■ **PROBLEM REQUIREMENTS**
Put the records into a numbered list, starting with the line that contains "Task: Choose the Just me radio option" and going on through the end of the records, with blank lines left out.

■ **PROVIDED RECORDS**
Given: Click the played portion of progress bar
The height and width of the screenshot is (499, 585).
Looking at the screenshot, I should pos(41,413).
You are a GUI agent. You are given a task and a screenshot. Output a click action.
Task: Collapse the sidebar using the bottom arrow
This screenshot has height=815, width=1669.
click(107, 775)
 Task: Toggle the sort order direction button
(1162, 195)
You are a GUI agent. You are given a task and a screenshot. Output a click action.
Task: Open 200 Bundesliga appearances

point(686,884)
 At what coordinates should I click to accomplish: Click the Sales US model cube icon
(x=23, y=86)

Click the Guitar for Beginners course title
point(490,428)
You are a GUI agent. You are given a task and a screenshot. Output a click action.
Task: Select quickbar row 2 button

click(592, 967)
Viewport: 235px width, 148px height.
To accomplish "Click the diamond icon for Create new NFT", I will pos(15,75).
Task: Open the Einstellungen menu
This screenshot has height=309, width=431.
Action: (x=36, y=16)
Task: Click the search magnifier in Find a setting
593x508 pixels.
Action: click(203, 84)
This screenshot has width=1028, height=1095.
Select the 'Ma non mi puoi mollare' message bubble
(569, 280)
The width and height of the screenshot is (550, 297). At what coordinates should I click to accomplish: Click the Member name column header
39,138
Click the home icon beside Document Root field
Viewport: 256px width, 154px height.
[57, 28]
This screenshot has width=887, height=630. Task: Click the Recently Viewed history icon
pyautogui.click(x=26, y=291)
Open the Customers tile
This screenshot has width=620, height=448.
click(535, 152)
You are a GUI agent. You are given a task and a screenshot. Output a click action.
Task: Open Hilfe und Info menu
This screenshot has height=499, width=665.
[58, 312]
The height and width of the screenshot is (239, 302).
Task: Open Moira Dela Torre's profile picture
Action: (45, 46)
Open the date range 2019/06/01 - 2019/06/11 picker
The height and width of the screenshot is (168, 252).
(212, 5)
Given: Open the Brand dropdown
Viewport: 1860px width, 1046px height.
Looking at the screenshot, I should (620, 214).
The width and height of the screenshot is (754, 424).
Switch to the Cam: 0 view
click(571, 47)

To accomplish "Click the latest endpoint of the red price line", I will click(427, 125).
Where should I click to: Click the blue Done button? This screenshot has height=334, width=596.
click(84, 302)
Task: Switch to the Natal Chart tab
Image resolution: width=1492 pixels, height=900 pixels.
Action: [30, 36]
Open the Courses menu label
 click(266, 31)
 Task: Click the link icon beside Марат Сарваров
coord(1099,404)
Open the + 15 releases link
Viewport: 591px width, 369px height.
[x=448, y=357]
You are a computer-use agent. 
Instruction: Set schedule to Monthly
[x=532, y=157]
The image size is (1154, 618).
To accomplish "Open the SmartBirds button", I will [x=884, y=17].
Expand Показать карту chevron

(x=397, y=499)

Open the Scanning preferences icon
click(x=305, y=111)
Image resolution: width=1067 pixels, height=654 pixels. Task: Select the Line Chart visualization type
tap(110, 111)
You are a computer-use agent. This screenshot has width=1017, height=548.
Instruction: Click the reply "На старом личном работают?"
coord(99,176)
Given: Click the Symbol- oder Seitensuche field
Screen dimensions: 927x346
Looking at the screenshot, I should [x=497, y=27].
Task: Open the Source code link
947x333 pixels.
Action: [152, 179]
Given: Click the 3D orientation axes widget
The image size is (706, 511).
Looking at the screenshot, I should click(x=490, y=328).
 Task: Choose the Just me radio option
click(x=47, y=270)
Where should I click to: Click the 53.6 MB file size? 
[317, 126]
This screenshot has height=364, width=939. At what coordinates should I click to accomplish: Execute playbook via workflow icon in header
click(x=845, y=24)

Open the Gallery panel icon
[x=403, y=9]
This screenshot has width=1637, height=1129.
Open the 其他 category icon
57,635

■ **TASK SOLUTION**
1.  Task: Choose the Just me radio option
2. click(x=47, y=270)
3. Where should I click to: Click the 53.6 MB file size? 
4. [317, 126]
5. This screenshot has height=364, width=939. At what coordinates should I click to accomplish: Execute playbook via workflow icon in header
6. click(x=845, y=24)
7. Open the Gallery panel icon
8. [x=403, y=9]
9. This screenshot has width=1637, height=1129.
10. Open the 其他 category icon
11. 57,635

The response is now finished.